» **Prompt**
Read the listing and extract each line that includes the word "screenshot".

» **Provided data**

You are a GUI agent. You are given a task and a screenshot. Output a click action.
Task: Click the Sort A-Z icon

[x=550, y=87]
...
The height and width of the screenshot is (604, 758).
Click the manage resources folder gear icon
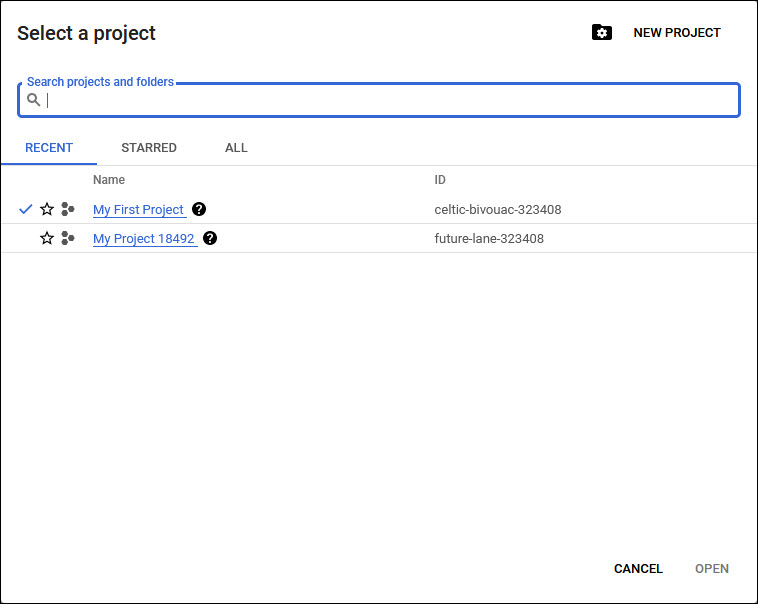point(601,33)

» **Problem solution**
You are a GUI agent. You are given a task and a screenshot. Output a click action.
The height and width of the screenshot is (604, 758).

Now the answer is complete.